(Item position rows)

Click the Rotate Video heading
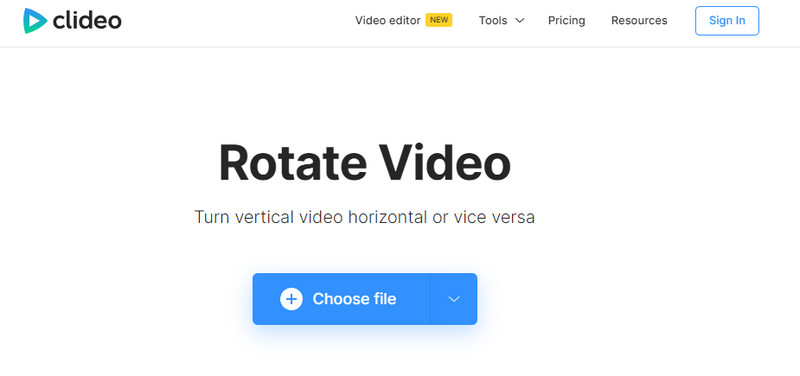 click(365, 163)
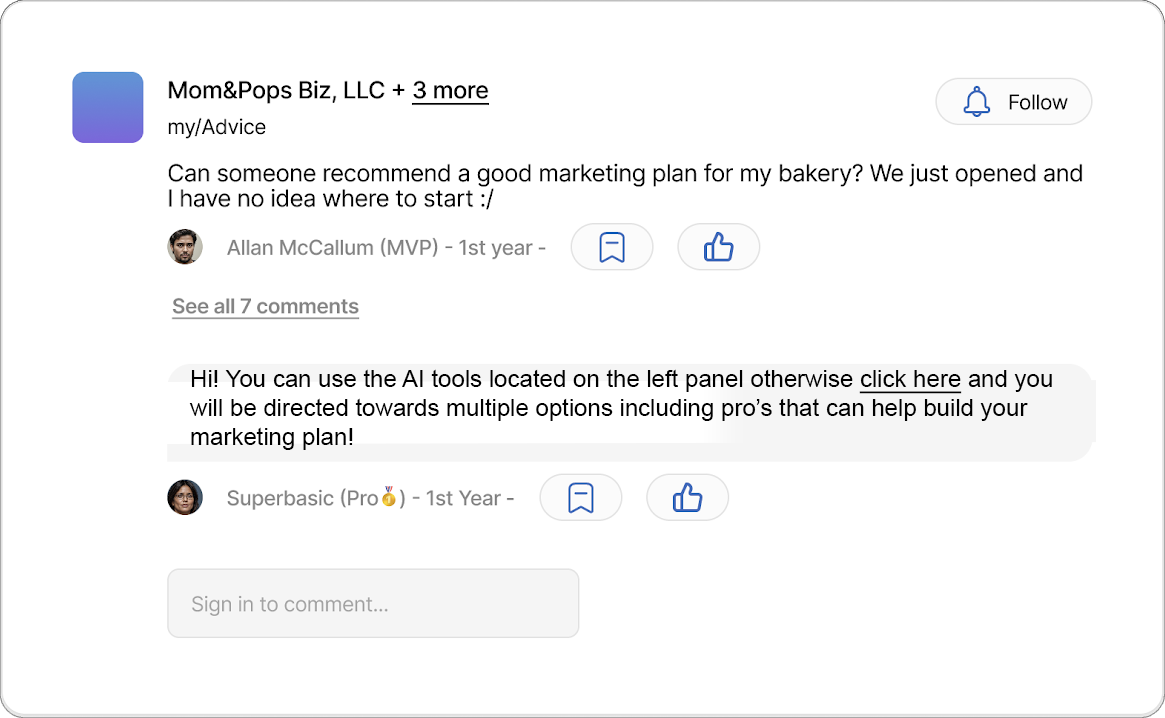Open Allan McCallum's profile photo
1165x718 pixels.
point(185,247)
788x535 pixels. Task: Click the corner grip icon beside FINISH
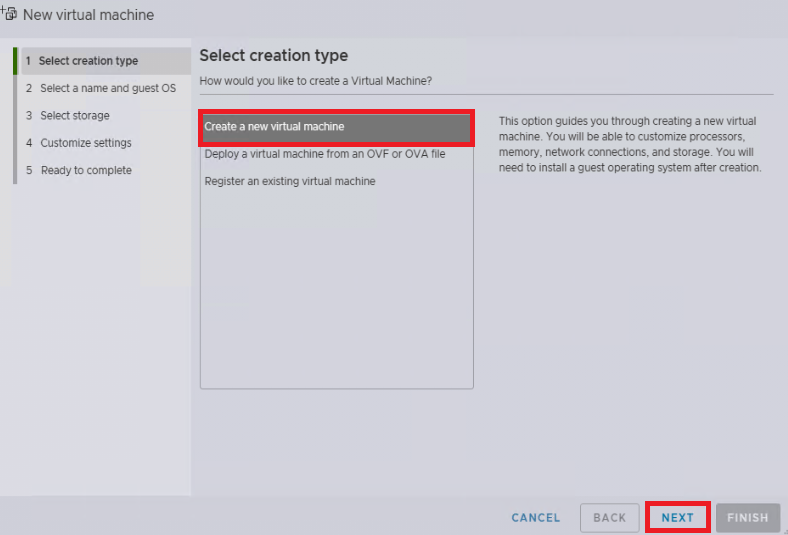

Your task = Write out the rows above exactly as they appear, covering every one of them. Leave the pictures out of your answer.

Exercise result =
Click the Rotate Video heading
 click(365, 163)
Open Allan McCallum's profile photo
1165x718 pixels.
point(185,247)
788x535 pixels. Task: Click the corner grip icon beside FINISH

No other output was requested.